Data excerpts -
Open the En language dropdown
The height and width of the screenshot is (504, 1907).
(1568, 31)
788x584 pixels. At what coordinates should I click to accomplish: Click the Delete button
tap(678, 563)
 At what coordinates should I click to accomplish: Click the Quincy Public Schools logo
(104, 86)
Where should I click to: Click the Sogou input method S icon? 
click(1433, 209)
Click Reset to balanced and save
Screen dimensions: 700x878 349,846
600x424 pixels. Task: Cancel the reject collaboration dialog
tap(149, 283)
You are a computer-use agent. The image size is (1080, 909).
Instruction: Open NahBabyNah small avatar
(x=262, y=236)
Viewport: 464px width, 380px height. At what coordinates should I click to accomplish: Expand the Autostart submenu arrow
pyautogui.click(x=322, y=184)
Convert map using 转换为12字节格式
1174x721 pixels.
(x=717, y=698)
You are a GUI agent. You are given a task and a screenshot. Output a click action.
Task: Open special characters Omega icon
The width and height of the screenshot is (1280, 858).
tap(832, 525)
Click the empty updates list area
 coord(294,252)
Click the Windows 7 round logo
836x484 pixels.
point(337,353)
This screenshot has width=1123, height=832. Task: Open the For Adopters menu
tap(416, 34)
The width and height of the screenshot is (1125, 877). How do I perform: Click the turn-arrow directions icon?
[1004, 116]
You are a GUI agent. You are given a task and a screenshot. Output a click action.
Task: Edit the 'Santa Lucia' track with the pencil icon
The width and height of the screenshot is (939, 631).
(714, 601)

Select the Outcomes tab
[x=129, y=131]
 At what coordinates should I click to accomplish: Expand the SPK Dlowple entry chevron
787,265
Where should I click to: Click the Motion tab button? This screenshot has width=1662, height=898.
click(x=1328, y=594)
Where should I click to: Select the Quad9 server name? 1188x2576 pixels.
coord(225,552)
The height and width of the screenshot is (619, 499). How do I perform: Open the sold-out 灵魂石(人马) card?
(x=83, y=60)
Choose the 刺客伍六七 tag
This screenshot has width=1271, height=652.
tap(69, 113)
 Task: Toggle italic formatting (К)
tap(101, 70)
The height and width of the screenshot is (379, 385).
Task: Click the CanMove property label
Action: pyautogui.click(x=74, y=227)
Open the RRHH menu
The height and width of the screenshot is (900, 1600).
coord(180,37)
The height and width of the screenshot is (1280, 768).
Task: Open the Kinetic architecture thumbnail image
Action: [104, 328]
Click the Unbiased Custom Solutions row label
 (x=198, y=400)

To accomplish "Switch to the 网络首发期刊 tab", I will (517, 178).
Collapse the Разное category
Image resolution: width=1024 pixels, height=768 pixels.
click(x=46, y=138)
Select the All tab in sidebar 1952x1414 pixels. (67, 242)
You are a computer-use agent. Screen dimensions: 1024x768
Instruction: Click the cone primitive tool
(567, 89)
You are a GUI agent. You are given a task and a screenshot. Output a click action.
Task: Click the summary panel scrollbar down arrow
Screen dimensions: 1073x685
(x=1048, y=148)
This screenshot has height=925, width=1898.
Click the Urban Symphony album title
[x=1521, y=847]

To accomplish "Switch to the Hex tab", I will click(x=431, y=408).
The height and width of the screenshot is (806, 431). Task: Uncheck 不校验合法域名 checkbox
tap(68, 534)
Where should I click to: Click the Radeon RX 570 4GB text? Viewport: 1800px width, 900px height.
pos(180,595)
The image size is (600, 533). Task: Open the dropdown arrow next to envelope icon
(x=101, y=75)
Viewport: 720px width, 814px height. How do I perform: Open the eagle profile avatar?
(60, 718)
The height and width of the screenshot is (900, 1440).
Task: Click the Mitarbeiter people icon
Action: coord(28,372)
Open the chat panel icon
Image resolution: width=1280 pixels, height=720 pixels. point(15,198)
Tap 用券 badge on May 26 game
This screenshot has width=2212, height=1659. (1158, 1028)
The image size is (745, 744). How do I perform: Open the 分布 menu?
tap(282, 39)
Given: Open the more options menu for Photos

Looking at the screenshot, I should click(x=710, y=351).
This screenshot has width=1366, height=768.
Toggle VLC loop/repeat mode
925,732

ABOUT THIS TASK - Every entry is to be returned exactly, with nothing dropped.

EXERCISE ANSWER -
Open the En language dropdown
The height and width of the screenshot is (504, 1907).
(1568, 31)
788x584 pixels. At what coordinates should I click to accomplish: Click the Delete button
tap(678, 563)
 At what coordinates should I click to accomplish: Click the Quincy Public Schools logo
(104, 86)
Where should I click to: Click the Sogou input method S icon? 
click(1433, 209)
Click Reset to balanced and save
Screen dimensions: 700x878 349,846
600x424 pixels. Task: Cancel the reject collaboration dialog
tap(149, 283)
You are a computer-use agent. The image size is (1080, 909).
Instruction: Open NahBabyNah small avatar
(x=262, y=236)
Viewport: 464px width, 380px height. At what coordinates should I click to accomplish: Expand the Autostart submenu arrow
pyautogui.click(x=322, y=184)
Convert map using 转换为12字节格式
1174x721 pixels.
(x=717, y=698)
You are a GUI agent. You are given a task and a screenshot. Output a click action.
Task: Open special characters Omega icon
The width and height of the screenshot is (1280, 858).
tap(832, 525)
Click the empty updates list area
 coord(294,252)
Click the Windows 7 round logo
836x484 pixels.
point(337,353)
This screenshot has width=1123, height=832. Task: Open the For Adopters menu
tap(416, 34)
The width and height of the screenshot is (1125, 877). How do I perform: Click the turn-arrow directions icon?
[1004, 116]
You are a GUI agent. You are given a task and a screenshot. Output a click action.
Task: Edit the 'Santa Lucia' track with the pencil icon
The width and height of the screenshot is (939, 631).
(714, 601)

Select the Outcomes tab
[x=129, y=131]
 At what coordinates should I click to accomplish: Expand the SPK Dlowple entry chevron
787,265
Where should I click to: Click the Motion tab button? This screenshot has width=1662, height=898.
click(x=1328, y=594)
Where should I click to: Select the Quad9 server name? 1188x2576 pixels.
coord(225,552)
The height and width of the screenshot is (619, 499). How do I perform: Open the sold-out 灵魂石(人马) card?
(x=83, y=60)
Choose the 刺客伍六七 tag
This screenshot has width=1271, height=652.
tap(69, 113)
 Task: Toggle italic formatting (К)
tap(101, 70)
The height and width of the screenshot is (379, 385).
Task: Click the CanMove property label
Action: pyautogui.click(x=74, y=227)
Open the RRHH menu
The height and width of the screenshot is (900, 1600).
coord(180,37)
The height and width of the screenshot is (1280, 768).
Task: Open the Kinetic architecture thumbnail image
Action: [104, 328]
Click the Unbiased Custom Solutions row label
 (x=198, y=400)

To accomplish "Switch to the 网络首发期刊 tab", I will (517, 178).
Collapse the Разное category
Image resolution: width=1024 pixels, height=768 pixels.
click(x=46, y=138)
Select the All tab in sidebar 1952x1414 pixels. (67, 242)
You are a computer-use agent. Screen dimensions: 1024x768
Instruction: Click the cone primitive tool
(567, 89)
You are a GUI agent. You are given a task and a screenshot. Output a click action.
Task: Click the summary panel scrollbar down arrow
Screen dimensions: 1073x685
(x=1048, y=148)
This screenshot has height=925, width=1898.
Click the Urban Symphony album title
[x=1521, y=847]

To accomplish "Switch to the Hex tab", I will click(x=431, y=408).
The height and width of the screenshot is (806, 431). Task: Uncheck 不校验合法域名 checkbox
tap(68, 534)
Where should I click to: Click the Radeon RX 570 4GB text? Viewport: 1800px width, 900px height.
pos(180,595)
The image size is (600, 533). Task: Open the dropdown arrow next to envelope icon
(x=101, y=75)
Viewport: 720px width, 814px height. How do I perform: Open the eagle profile avatar?
(60, 718)
The height and width of the screenshot is (900, 1440).
Task: Click the Mitarbeiter people icon
Action: coord(28,372)
Open the chat panel icon
Image resolution: width=1280 pixels, height=720 pixels. point(15,198)
Tap 用券 badge on May 26 game
This screenshot has width=2212, height=1659. (1158, 1028)
The image size is (745, 744). How do I perform: Open the 分布 menu?
tap(282, 39)
Given: Open the more options menu for Photos

Looking at the screenshot, I should click(x=710, y=351).
This screenshot has width=1366, height=768.
Toggle VLC loop/repeat mode
925,732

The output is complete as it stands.